1. You notice your wife is in the kitchen, cooking up a storm for the party being held at your house later tonight.

2. Dude! It's always good times at your house when you have a holiday party!

3. Even if your wife gets stressed out and goes a little "loco" before the guests arrive.

4. It's always the same. Things are totally fine at first. She's all, "Yes! I love Christmas! Christmas is the most wonderful time of the year!"

5. She even warbles along with the radio for a while as she whips up a couple of cheese balls for the hors d'oeuvres part.

6. Warble! Warble! Warble!

7. Six hours later, however, your wife is not in such a good mood ...

8. She's still in the kitchen, banging pots and pans around while complaining about how MUCH she hates that song on the radio about the kid who wants to buy his momma a pair of fancy new red shoes because she's going to die and meet Jesus on Christmas Eve.

8. WHAT KIND OF A STUPID CHRISTMAS SONG IS THAT? your wife asks you.

9. While you're trying to figure out the appropriate response to this observation, your wife trips over the dog and swears.

10. Then she picks up the dog and drop-kicks it across the kitchen floor. (Memo to PETA: Just kidding.)

11. When you were first married, this was pretty much your cue to take the dog and go into deep, (really) deep hiding until the first guests arrived. Sayonara, Sweetheart!

12. Now, however, you realize that this should be your cue to help out.

13. Which you do! Bless your little sensitive heart! You fill the sink with suds just like Santa's little helper and start washing all those hundreds of pots and pans your wife has gotten dirty.
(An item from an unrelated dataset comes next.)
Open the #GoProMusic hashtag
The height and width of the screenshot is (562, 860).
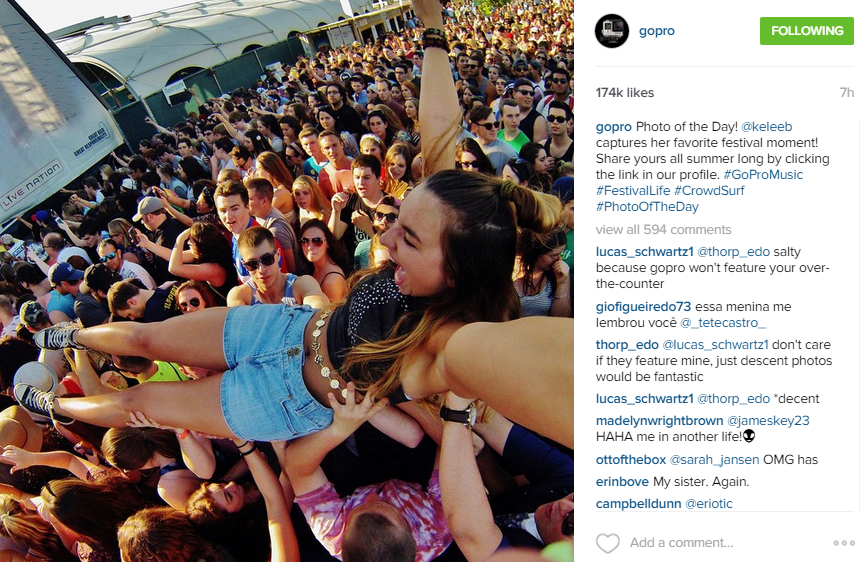tap(763, 174)
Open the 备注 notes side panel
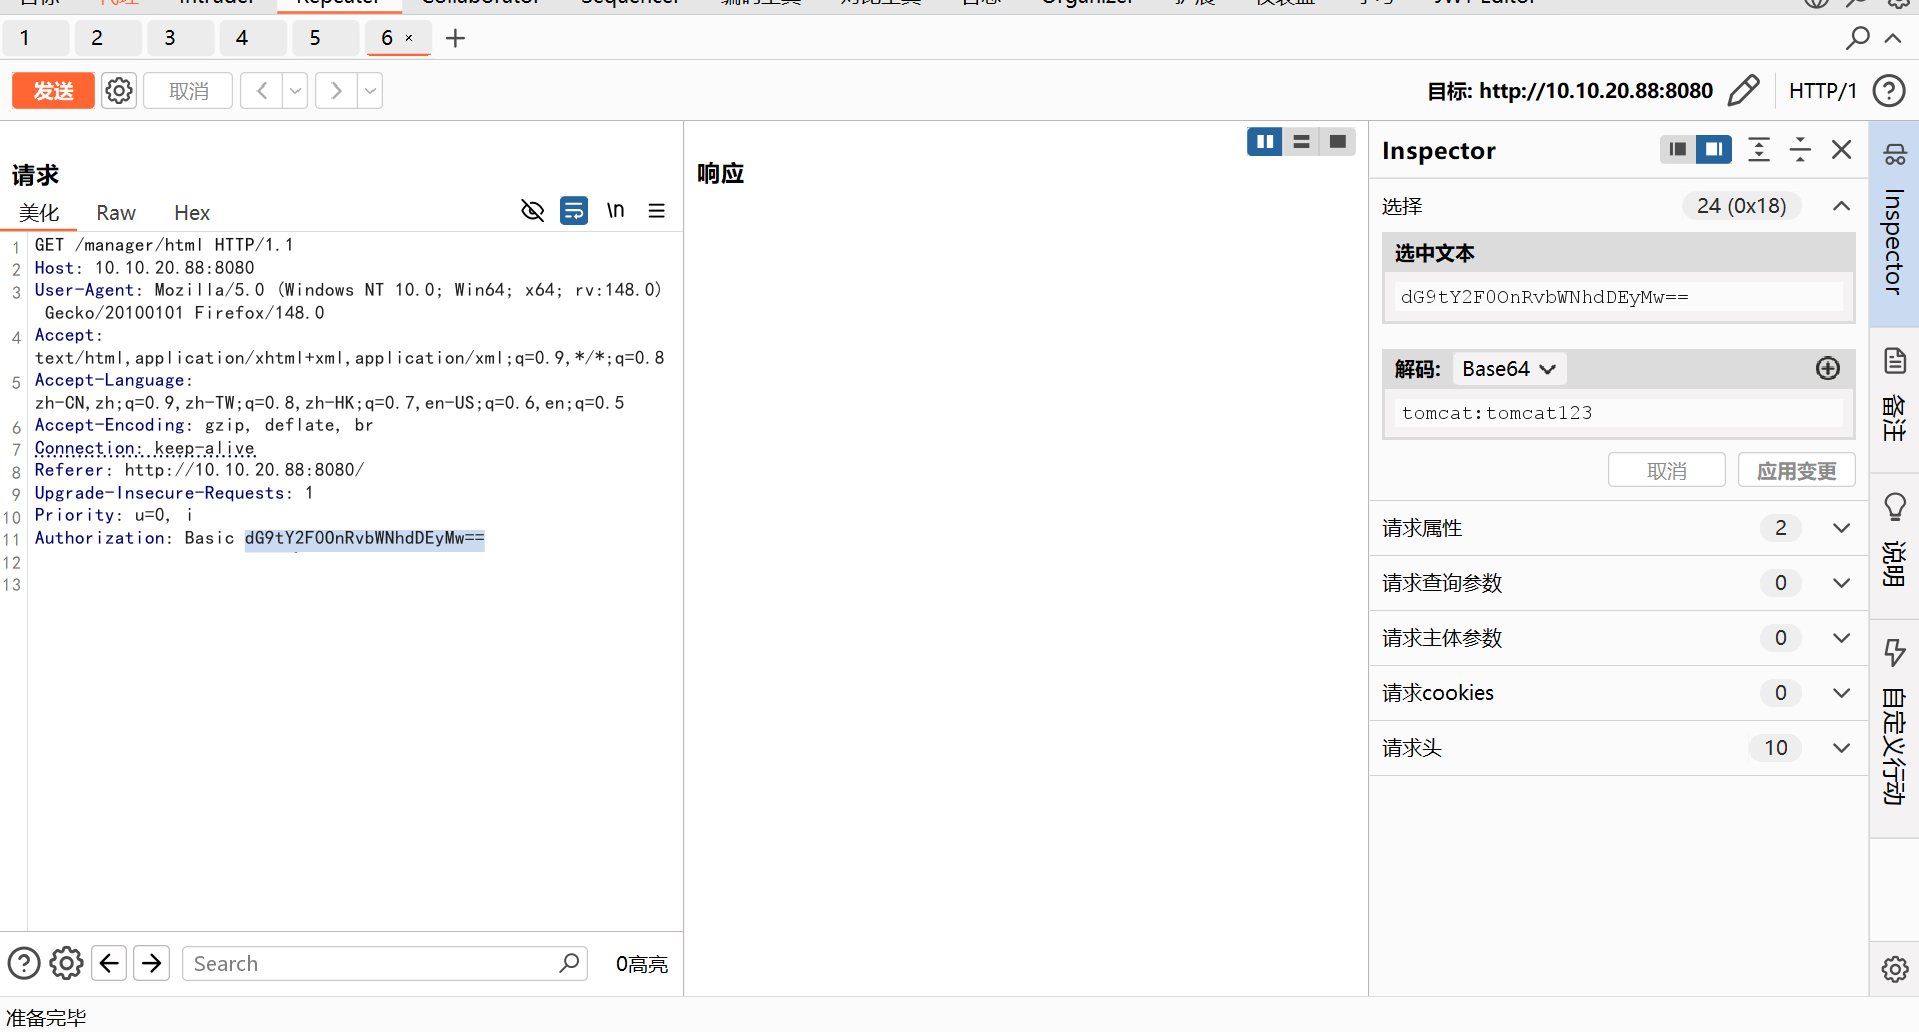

14. Dude! Who knew that having parties and making cheese balls at Christmas took so many pots and pans?

15. Not that you've ever personally made a cheese ball at Christmas.

16. Pretty much you're one of those Guys Who Doesn't Cook. Except for waffles. You make killer waffles every Saturday morning. You're famous for them, in fact.

17. Just NOT for killer cheese balls. That's your wife's specialty. But still.

18. There are LOTS of dirty pots and pans for you to wash (and wash and wash).

19. Which makes you wonder if your wife really needs to use so many pots and pans.

20. You also wonder if the underlying problem is that she has too many pots and pans in the first place. Come on! How many pots and pans do Americans really need?

21. No doubt Americans have hogged all the pots and pans on the planet for themselves, just like they've hogged all the rest of the Earth's natural resources.

22. Maybe you could mention that it would be a good idea to "thin out" her pot and pan collection and donate them to other countries. Possibly even right now!

23. Your wife would probably appreciate a suggestion like that, right?

24. So you make the suggestion and here's what you discover.

25. Dogs are not the only thing your woman knows how to drop-kick across a kitchen floor.